Rows from a dataset:

^^^^^^^^

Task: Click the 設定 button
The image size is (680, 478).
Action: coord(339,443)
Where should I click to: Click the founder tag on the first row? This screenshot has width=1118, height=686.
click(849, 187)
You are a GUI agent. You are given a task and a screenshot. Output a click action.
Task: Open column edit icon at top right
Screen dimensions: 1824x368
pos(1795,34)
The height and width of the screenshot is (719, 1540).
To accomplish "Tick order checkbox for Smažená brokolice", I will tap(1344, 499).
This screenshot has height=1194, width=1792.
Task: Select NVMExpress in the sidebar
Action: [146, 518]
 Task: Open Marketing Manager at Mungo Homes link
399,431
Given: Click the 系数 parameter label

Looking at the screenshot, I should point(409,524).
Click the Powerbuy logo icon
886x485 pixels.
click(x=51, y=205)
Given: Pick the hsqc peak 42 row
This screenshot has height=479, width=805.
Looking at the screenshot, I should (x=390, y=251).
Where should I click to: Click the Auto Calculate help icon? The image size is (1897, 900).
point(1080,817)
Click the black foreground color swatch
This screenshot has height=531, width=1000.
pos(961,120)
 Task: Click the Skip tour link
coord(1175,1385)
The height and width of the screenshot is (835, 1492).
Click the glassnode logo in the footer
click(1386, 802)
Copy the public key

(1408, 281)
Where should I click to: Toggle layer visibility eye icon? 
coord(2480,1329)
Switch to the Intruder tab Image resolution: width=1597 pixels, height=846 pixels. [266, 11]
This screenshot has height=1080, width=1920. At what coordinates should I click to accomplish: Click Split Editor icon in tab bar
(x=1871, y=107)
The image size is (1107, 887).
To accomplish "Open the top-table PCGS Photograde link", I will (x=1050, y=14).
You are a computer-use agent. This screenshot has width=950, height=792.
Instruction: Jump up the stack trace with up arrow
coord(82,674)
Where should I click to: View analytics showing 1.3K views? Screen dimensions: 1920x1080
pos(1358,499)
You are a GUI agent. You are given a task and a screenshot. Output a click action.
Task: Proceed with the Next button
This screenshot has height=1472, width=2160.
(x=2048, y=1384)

^^^^^^^^

- [Instruction]: Rewrite every one of the items above, changing each "Where should I click to" to "Where do I click to" and leaving everything else as it is.

- [Task output]:
Task: Click the 設定 button
The image size is (680, 478).
Action: coord(339,443)
Where do I click to: Click the founder tag on the first row? This screenshot has width=1118, height=686.
click(849, 187)
You are a GUI agent. You are given a task and a screenshot. Output a click action.
Task: Open column edit icon at top right
Screen dimensions: 1824x368
pos(1795,34)
The height and width of the screenshot is (719, 1540).
To accomplish "Tick order checkbox for Smažená brokolice", I will tap(1344, 499).
This screenshot has height=1194, width=1792.
Task: Select NVMExpress in the sidebar
Action: [146, 518]
 Task: Open Marketing Manager at Mungo Homes link
399,431
Given: Click the 系数 parameter label

Looking at the screenshot, I should point(409,524).
Click the Powerbuy logo icon
886x485 pixels.
click(x=51, y=205)
Given: Pick the hsqc peak 42 row
This screenshot has height=479, width=805.
Looking at the screenshot, I should (x=390, y=251).
Where do I click to: Click the Auto Calculate help icon? The image size is (1897, 900).
point(1080,817)
Click the black foreground color swatch
This screenshot has height=531, width=1000.
pos(961,120)
 Task: Click the Skip tour link
coord(1175,1385)
The height and width of the screenshot is (835, 1492).
Click the glassnode logo in the footer
click(1386, 802)
Copy the public key

(1408, 281)
Where do I click to: Toggle layer visibility eye icon? 
coord(2480,1329)
Switch to the Intruder tab Image resolution: width=1597 pixels, height=846 pixels. [266, 11]
This screenshot has height=1080, width=1920. At what coordinates should I click to accomplish: Click Split Editor icon in tab bar
(x=1871, y=107)
The image size is (1107, 887).
To accomplish "Open the top-table PCGS Photograde link", I will (x=1050, y=14).
You are a computer-use agent. This screenshot has width=950, height=792.
Instruction: Jump up the stack trace with up arrow
coord(82,674)
Where do I click to: View analytics showing 1.3K views? Screen dimensions: 1920x1080
pos(1358,499)
You are a GUI agent. You are given a task and a screenshot. Output a click action.
Task: Proceed with the Next button
This screenshot has height=1472, width=2160.
(x=2048, y=1384)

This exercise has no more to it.